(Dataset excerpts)
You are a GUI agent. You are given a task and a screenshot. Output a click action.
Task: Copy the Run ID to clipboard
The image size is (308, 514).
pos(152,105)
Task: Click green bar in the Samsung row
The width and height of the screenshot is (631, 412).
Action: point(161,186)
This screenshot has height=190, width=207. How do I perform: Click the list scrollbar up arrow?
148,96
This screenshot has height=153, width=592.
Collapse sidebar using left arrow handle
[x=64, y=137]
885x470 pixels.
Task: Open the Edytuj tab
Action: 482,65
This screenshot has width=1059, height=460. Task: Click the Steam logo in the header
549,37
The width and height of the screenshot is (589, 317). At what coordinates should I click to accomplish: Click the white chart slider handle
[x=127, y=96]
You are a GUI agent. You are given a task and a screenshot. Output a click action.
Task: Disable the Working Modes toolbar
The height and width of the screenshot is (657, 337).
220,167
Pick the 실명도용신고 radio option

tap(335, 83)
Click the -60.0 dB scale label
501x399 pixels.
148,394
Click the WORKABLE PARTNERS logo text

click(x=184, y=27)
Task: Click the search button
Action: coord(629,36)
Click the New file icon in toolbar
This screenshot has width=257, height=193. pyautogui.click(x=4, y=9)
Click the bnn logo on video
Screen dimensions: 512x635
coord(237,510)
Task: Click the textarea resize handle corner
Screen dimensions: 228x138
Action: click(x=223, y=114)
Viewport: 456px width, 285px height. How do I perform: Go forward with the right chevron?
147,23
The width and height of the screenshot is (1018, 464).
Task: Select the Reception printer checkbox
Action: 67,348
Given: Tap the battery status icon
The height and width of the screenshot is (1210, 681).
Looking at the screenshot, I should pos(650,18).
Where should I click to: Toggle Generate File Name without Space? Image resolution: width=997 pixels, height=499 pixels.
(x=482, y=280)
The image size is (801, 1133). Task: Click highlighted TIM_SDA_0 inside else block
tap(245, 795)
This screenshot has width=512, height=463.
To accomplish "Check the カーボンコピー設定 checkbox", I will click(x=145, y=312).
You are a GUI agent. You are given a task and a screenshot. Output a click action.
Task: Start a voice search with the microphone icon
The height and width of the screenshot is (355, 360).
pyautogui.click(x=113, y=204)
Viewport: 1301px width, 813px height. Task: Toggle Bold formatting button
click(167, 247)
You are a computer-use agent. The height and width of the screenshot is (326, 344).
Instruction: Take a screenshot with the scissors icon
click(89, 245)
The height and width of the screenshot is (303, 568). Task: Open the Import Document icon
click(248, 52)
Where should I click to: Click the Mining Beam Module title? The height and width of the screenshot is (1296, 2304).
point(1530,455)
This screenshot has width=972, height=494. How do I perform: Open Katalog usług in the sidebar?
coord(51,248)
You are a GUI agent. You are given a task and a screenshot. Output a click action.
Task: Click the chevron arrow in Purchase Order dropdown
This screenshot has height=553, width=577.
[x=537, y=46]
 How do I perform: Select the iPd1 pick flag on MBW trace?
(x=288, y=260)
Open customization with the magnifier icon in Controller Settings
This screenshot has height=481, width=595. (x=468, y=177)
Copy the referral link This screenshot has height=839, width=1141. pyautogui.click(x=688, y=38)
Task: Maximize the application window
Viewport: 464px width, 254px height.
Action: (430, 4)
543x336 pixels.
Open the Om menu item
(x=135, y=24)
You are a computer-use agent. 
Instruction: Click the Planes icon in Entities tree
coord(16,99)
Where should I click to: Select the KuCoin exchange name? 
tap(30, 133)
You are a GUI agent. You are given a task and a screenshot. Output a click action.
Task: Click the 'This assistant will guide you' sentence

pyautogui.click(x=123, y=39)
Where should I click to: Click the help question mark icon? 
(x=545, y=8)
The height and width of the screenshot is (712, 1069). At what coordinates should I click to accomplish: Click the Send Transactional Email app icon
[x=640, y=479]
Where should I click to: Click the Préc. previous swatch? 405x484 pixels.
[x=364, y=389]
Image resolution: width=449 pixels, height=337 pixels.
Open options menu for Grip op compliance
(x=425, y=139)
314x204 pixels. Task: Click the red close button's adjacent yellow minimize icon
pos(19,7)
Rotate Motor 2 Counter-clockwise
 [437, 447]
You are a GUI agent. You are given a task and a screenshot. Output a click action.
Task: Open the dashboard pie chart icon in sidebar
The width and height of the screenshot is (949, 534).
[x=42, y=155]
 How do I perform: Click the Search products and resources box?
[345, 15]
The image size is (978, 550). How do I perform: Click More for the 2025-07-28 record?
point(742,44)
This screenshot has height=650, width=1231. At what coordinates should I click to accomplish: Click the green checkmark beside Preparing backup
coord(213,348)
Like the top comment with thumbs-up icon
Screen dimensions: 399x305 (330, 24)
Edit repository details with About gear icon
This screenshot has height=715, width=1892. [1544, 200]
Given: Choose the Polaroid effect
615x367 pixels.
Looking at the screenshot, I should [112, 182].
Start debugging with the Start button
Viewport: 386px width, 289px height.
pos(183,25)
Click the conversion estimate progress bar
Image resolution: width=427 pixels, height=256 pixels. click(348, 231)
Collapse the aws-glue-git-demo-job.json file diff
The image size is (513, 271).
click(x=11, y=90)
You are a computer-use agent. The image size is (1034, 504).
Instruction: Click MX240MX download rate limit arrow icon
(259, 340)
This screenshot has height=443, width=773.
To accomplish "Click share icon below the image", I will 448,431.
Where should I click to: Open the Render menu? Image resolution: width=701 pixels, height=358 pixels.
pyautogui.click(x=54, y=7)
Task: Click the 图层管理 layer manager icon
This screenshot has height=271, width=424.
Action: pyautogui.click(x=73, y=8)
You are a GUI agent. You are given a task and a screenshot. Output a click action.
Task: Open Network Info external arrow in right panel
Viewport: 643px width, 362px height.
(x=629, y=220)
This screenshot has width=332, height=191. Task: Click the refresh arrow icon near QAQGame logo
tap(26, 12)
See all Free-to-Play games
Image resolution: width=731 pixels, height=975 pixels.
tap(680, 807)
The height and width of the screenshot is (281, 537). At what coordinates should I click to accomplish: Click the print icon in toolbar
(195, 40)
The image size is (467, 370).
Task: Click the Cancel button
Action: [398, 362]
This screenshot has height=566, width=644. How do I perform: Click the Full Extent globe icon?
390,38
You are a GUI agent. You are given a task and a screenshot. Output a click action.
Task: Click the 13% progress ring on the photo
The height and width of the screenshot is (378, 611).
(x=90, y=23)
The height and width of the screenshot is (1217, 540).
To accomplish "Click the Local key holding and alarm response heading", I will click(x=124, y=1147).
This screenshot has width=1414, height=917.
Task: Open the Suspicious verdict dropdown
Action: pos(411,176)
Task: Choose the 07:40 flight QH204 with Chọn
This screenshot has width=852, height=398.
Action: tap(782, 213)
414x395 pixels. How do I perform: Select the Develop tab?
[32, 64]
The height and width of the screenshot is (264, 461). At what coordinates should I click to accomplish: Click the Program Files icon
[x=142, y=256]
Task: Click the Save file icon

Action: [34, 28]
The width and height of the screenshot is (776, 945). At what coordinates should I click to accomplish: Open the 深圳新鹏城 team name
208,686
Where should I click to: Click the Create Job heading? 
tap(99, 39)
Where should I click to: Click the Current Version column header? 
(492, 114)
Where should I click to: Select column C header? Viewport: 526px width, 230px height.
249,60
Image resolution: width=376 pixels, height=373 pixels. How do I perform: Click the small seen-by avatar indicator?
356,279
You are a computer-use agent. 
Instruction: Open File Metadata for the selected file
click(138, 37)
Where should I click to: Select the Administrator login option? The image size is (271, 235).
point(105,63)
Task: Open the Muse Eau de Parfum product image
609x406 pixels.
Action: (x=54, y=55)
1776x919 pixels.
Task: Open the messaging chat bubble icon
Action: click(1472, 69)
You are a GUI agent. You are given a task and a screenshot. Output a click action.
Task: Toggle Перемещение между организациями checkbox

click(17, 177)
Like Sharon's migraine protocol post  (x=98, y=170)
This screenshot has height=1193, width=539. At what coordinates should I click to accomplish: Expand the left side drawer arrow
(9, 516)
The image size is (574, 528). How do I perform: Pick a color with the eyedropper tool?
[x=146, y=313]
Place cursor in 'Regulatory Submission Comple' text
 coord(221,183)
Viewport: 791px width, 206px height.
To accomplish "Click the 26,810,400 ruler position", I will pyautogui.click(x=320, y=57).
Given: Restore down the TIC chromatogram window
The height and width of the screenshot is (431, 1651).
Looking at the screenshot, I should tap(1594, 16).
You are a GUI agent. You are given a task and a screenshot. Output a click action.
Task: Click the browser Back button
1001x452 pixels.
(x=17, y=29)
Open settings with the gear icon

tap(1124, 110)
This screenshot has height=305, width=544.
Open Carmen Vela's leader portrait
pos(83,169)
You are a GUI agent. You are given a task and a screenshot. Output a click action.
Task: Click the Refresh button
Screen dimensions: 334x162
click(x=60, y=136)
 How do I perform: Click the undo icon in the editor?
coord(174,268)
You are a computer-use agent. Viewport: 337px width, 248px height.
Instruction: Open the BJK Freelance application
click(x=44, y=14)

◆ **WORK ITEM**:
Scan the records for lines with the word "Choose". Report how many, with no other words.

◆ **OUTPUT OF THE EXERCISE**:
2